# What does "LNB drift detected" mean?



## Spike375 (Dec 4, 2005)

I went into the system info to check what software version I had and it said to check the details and that's what it said. I know what the LNB is. Does that mean the dish needs to be realigned? I don't seem to be having problems getting a signal when I watch tv.


----------



## wje (Mar 8, 2006)

It means your LNB on the dish needs replacing. More technically, it means that the local oscillator in the LNB that is used to downconvert the satellite signals has drifted in frequency beyond allowed limits. Seems to be fairly common.


----------



## Spike375 (Dec 4, 2005)

wje said:


> It means your LNB on the dish needs replacing. More technically, it means that the local oscillator in the LNB that is used to downconvert the satellite signals has drifted in frequency beyond allowed limits. Seems to be fairly common.

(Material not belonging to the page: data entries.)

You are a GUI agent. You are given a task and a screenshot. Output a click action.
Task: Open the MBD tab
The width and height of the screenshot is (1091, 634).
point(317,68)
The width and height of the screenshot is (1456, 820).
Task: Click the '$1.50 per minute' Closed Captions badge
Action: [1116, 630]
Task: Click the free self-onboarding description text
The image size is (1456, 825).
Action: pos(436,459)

So does it need replaced or should I not worry about it? I believe I have the dish 1000+ and it has what looks like 2 seperate LNBs on the dish. In the details menu it only lists satellite 129 out of the 4 satellites that I get a signal from. It says "129(o -6)".


----------



## wje (Mar 8, 2006)

If it exceeds a particular value (which I don't remember offhand), Dish will replace it. Some drift is OK. I'm sure someone will chime in with the details. The number 7 comes to mind. If the drift is within what Dish considers acceptable, they usually won't replace it. If your reception is OK, you don't need it replaced.


----------



## craig8868 (Jul 20, 2005)

wje said:


> If it exceeds a particular value (which I don't remember offhand), Dish will replace it. Some drift is OK. I'm sure someone will chime in with the details. The number 7 comes to mind. If the drift is within what Dish considers acceptable, they usually won't replace it. If your reception is OK, you don't need it replaced.

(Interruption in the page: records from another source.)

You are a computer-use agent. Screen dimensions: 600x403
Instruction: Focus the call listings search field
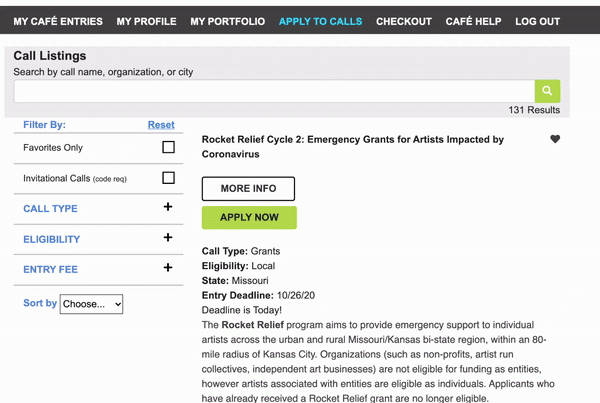click(274, 91)
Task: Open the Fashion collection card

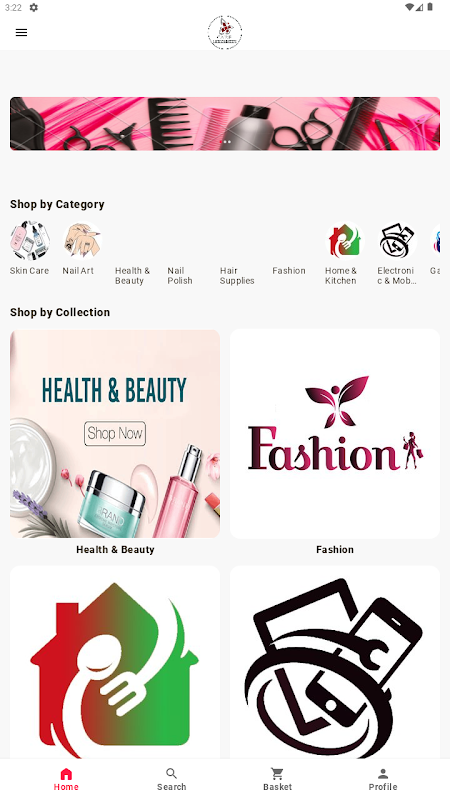Action: coord(335,434)
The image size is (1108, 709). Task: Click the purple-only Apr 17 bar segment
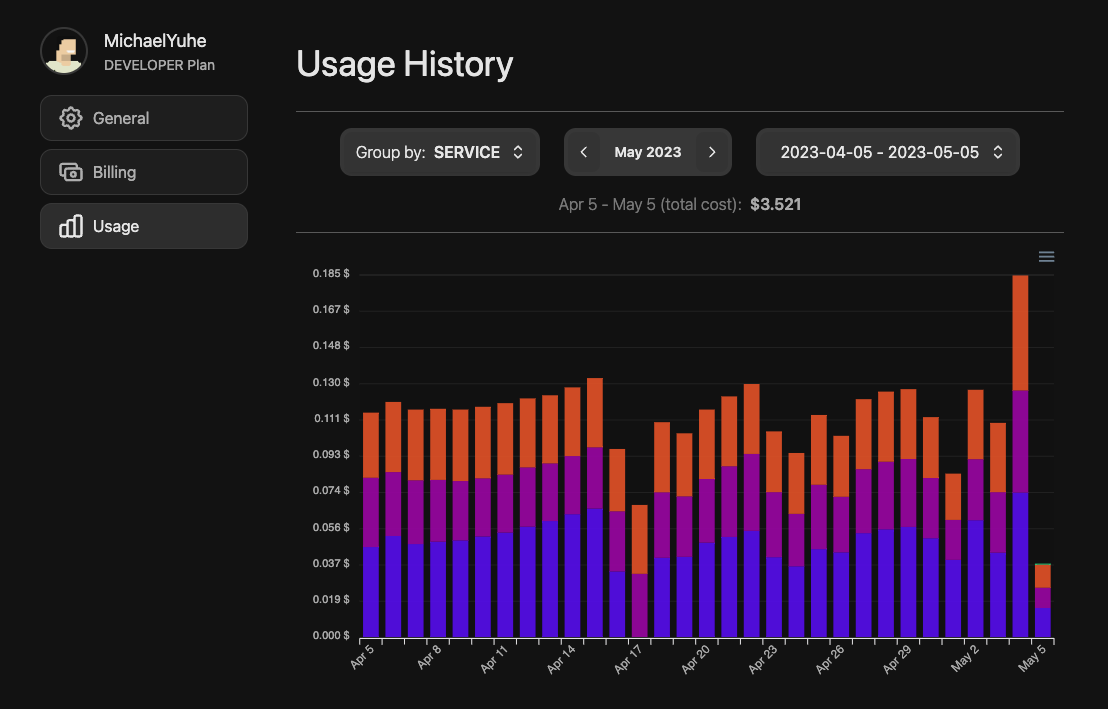point(640,605)
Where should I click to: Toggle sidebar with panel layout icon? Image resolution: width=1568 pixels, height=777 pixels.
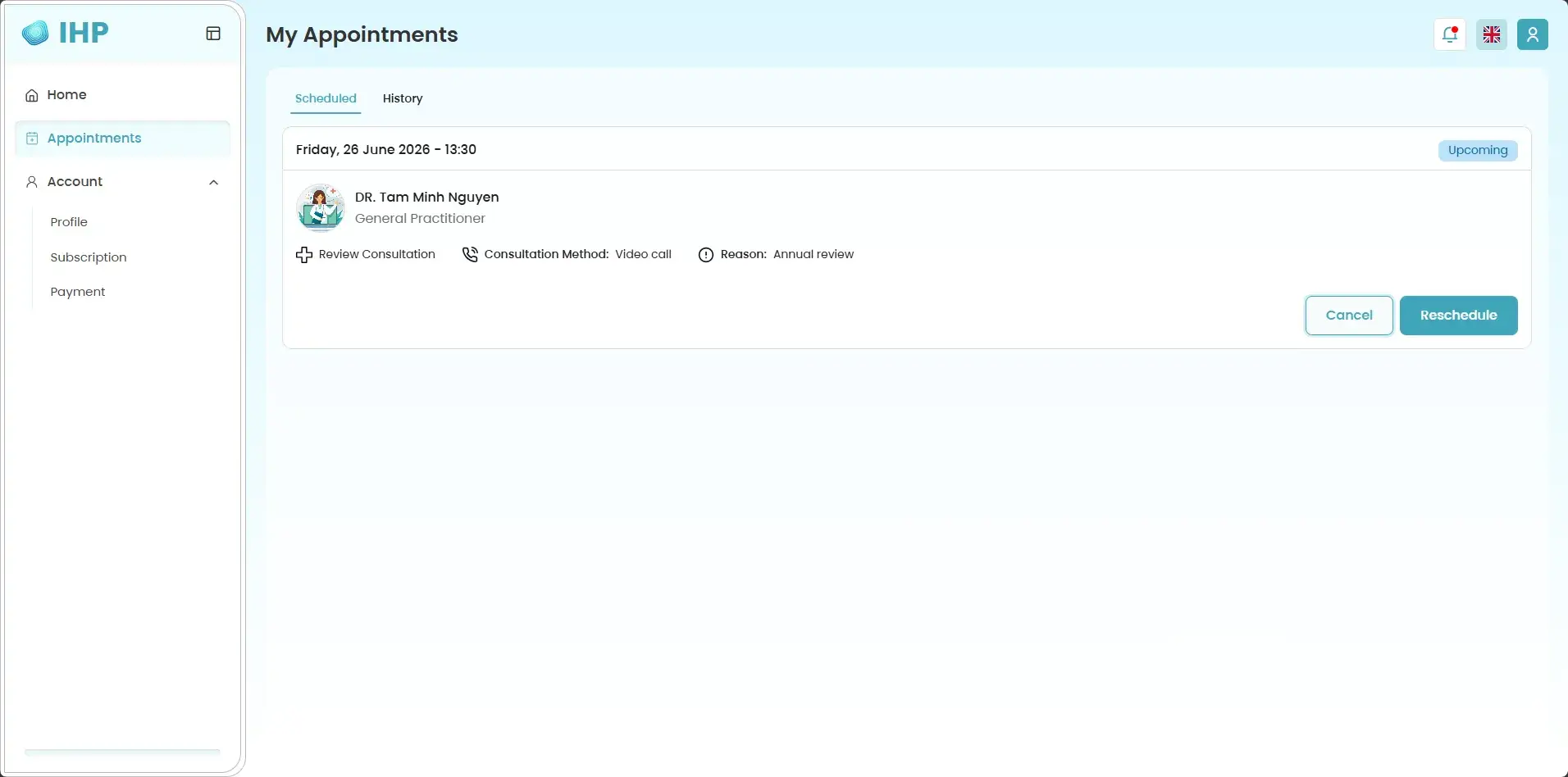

if the drift is 8 or greater, Dish will replace the LNB.


----------



## 921Blues (May 29, 2005)

I was wondering the same thing today....glad someone asked. Mine says the following:

Status: Check 'Details' for LNB!
LNB Drift Detected...
0x0e, 0xa1, 110(e -6), 119(e -6) 

Does that mean mind is at '6'?
Thanks,
Mike


----------



## P Smith (Jul 25, 2002)

Shifted down for 6 MHz from nominal 14350 MHz.

By Dish official PDF +-5MHz is the egde for replace the LNBF, but verbally CSR won't go for less then 8 MHZ.


----------



## 921Blues (May 29, 2005)

P Smith said:


> Shifted down for 6 MHz from nominal 14350 MHz.
> 
> By Dish official PDF +-5MHz is the egde for replace the LNBF, but verbally CSR won't go for less then 8 MHZ.


I have a guy supposedly coming today to install my second 722. I will ask him about it and see what he says. I wonder if the drift could have been responsible for the constant lost channel problems/lost lock errors I was getting with my 921 that Dish said simply couldn't happen. 

Mike


----------



## 921Blues (May 29, 2005)

For what it's worth, the installer came with my second 722 earlier today. I showed him the LNB drift error, and he said that Dish forces them to change the DPP LNB if it's off by 5 or greater. He swapped mine out, and strangely enough, I got exactly the same error afterwards. I rebooted the new 722, and now there's no error on that receiver - the status says 'good'. My other 722 is reporting 5MHz of drift now. I'm gonna reboot that one next. I'll edit this post after I get the results...

Edit: After an unplug reboot, my other 722 now shows the status as 'good' as well. It appears as though after you get the LNB replaced, you need to do a COLD reboot before checking for drift....

Mike


----------